**STUDY MATERIAL:**
* * * * *

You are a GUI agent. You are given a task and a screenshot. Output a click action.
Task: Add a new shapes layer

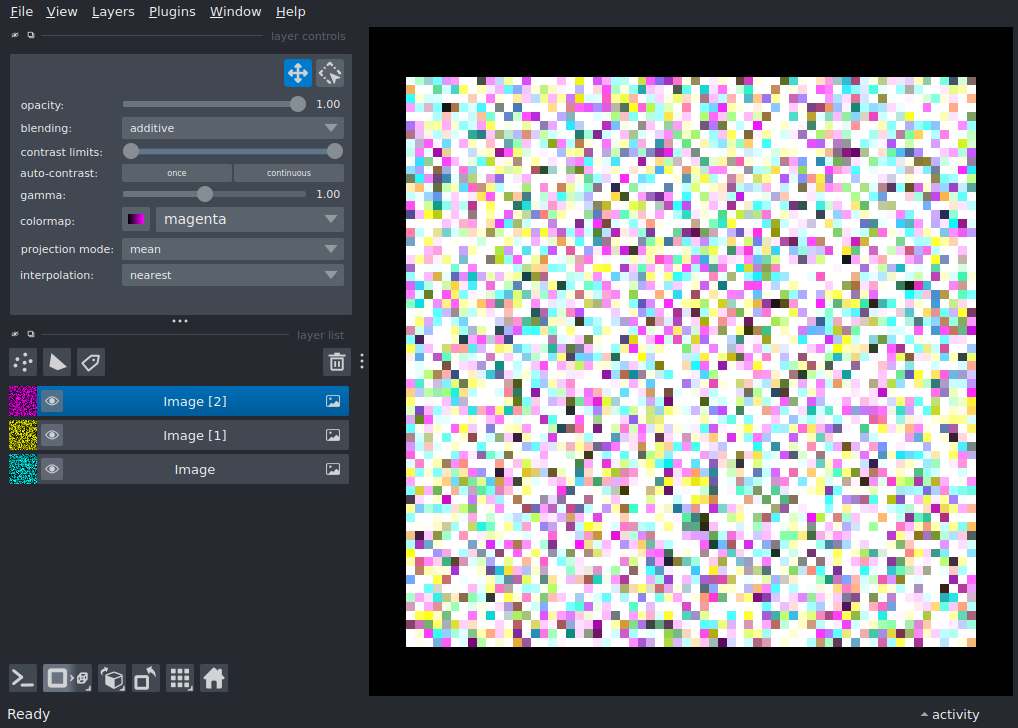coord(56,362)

* * * * *

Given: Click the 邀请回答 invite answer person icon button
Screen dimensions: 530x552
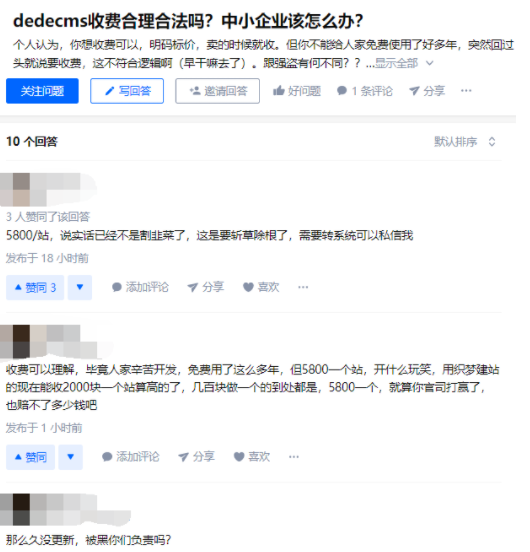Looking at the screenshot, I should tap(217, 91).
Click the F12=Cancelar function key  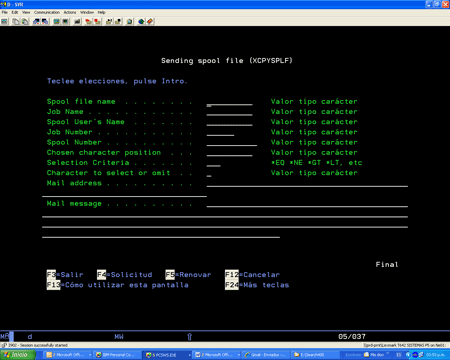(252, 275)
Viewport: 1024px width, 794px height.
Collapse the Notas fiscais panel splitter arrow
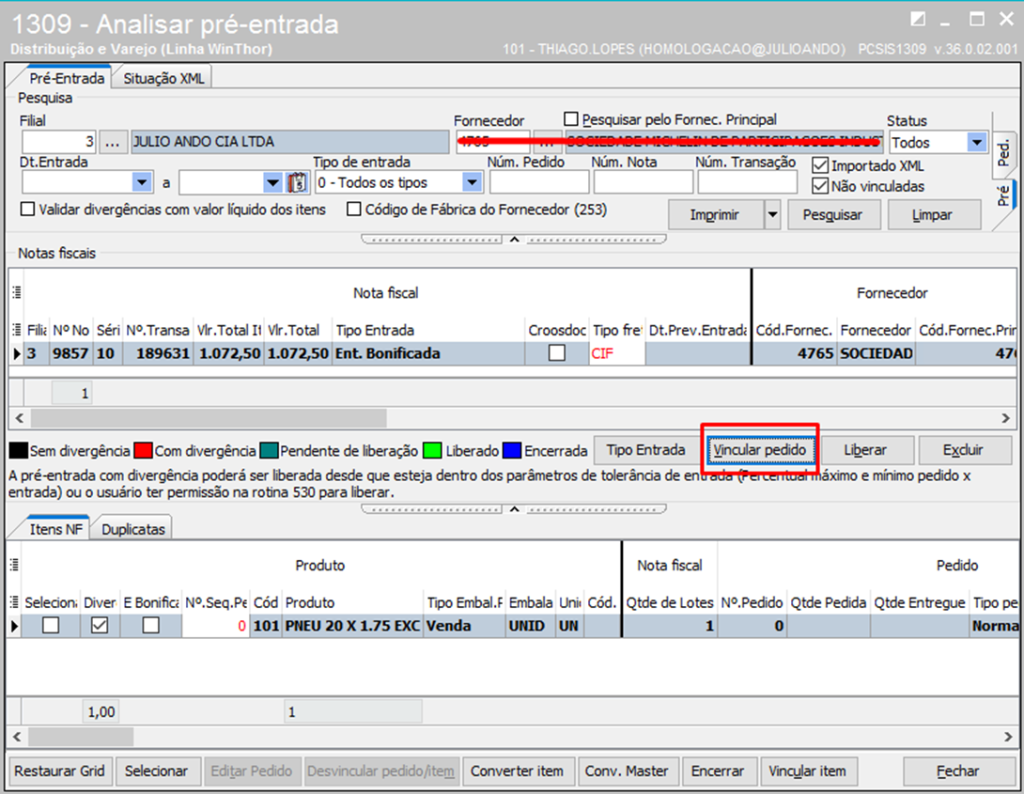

* * * * *

Retype exactly the lines above, from the one with "Viewport: 1024px width, 794px height." through the one with "Collapse the Notas", inclusive.

**TASK ANSWER:**
Viewport: 1024px width, 794px height.
Collapse the Notas fiscais panel splitter arrow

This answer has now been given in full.